Candidatures

« Les Américains ne seront pas imbattables »

— Publié le 2 juin 2014

Peu de gens connaissent aussi bien l’univers olympique que le Suisse Denis Oswald. Membre du CIO depuis 1991, l’ancien rameur y a multiplié les missions et les fonctions, présidant notamment la commission de coordination des Jeux de Londres en 2012. Une expertise qui donne toute sa valeur à son analyse des deux prochaines courses aux Jeux olympiques, ceux d’hiver en 2022 et la version estivale en 2024. Il a répondu aux questions de FrancsJeux à l’occasion des championnats d’Europe d’aviron, du 30 mai au 1er juin à Belgrade.

FrancsJeux : Que vous inspire la course aux Jeux d’hiver en 2022, où la liste des villes candidates ne cesse de diminuer ?

Denis Oswald : Elle est préoccupante. La liste ne compte plus que quatre villes, et il n’est pas exclu qu’elle se réduise encore. Oslo doit faire face à une forte opposition. Et Lviv, en Ukraine, n’a pas actuellement la sérénité nécessaire à un tel projet. Avoir finalement deux candidates (Almaty et Pékin) nous laisserait peu de choix. On peut se demander si le phénomène est seulement passager, ou si les Jeux sont devenus trop grands et trop coûteux et font désormais peur aux pays qui veulent se lancer.

Quel est votre avis ?

L’avenir le dira, mais la crainte est réelle. En Suisse avec Saint-Moritz, en Suède avec Stockholm et en Pologne avec Cracovie, c’est la population qui a dit non. On leur a peut-être mal expliqué que l’organisation des Jeux en elle-même est financée par des fonds privés, sans dépenses publiques. Mais, dans certains cas, les projets vont au-delà de ce qui est nécessaire en termes d’investissements. Un effort de communication doit être fait, notamment par le CIO. Dans le même temps, les villes candidates doivent se limiter aux seules dépenses dont elles ont vraiment besoin.

Le mouvement olympique ne paye-t-il pas les excès dispendieux des Jeux de Sotchi ?

Sotchi était un cas très particulier. Les Russes avaient besoin de refaire leur retard en matière d’infrastructures de sports d’hiver. Ils l’ont comblé tout en organisant des Jeux d’hiver.
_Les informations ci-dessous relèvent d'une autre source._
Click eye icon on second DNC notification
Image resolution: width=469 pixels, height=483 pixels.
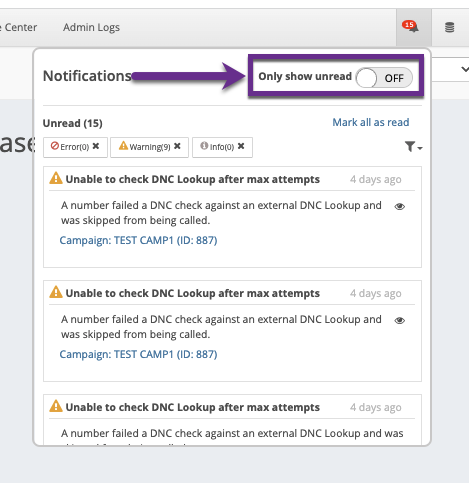[399, 321]
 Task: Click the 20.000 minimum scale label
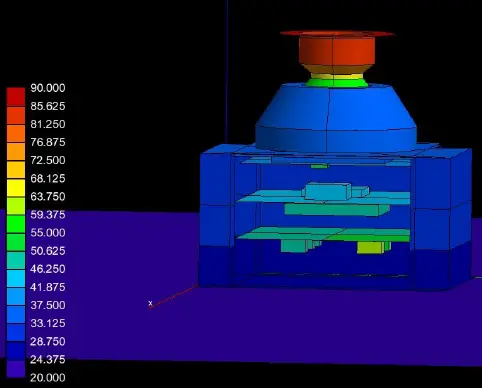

La réflexion n’était pas mauvaise, mais sa perception a effectivement été très négative.

L’exemple de Sotchi et les retards actuels des Jeux de Rio ne vont-ils  pas favoriser des candidatures présentant le moins de risques possibles ?

Peut-être. Avec Tokyo 2020, nous avons l’espoir d’un dossier beaucoup plus sûr, même si une certaine pression se fait déjà sentir pour faire moins et à moindre coût.

Le CIO se penche actuellement sur la possibilité de rendre le processus de candidature moins complexe et coûteux. Est-ce la bonne solution ?

C’est une bonne idée. Mais je me souviens qu’en 2003, un rapport avait été demandé à une commission dirigée par Dick Pound pour rendre les candidatures moins coûteuses. Mais rien n’a vraiment changé.

Que pensez-vous de la façon dont la France prépare actuellement une candidature de Paris pour les Jeux de 2024, avec la mise en place d’une douzaine de groupes de travail invités à mener une étude d’opportunité ?

C’est une manière intelligente de s’y prendre. Avant de se lancer dans la bataille, il est important de savoir ce que l’organisation des Jeux implique pour une ville et un pays. Nous verrons le résultat de ces cogitations.

Le départ de Jean-Claude Killy du CIO n’arrive-t-il pas au plus mauvais moment pour le projet français ?

Je ne crois pas. Jean-Killy n’a pas besoin d’être membre du CIO pour jouer un rôle important dans une candidature. S’il veut s’investir, il pourra le faire avec la même influence. Mais s’investira-t-il ? C’est sa décision. Il faudra qu’il soit convaincu.

Pour les Jeux d’été de 2024, les Etats-Unis ne sont-ils pas déjà imbattables ?

On ne peut jamais dire qu’une candidature olympique est imbattable. Rappelez-vous les Jeux de 1996 où Athènes semblait sûre de l’emporter. Nous étions même surpris de voir d’autres villes se lancer dans la course. Finalement, les Jeux ont été à Atlanta. Pour 2024, il y a une velléité des Etats-Unis de les avoir. Leur candidature sera forte. Mais les derniers dossiers qu’ils ont présentés n’ont pas été choisis, et cela n’avait rien à voir avec un anti-américanisme du CIO, comme les Américains le prétendent. Ils n’étaient simplement pas bons. Pour les Jeux de 2016, par exemple, Chicago a été battu au 1er tour car sa candidature était la plus faible. Les Etats-Unis seront forts mais pas imbattables. Et il y aura beaucoup de sympathie pour Paris.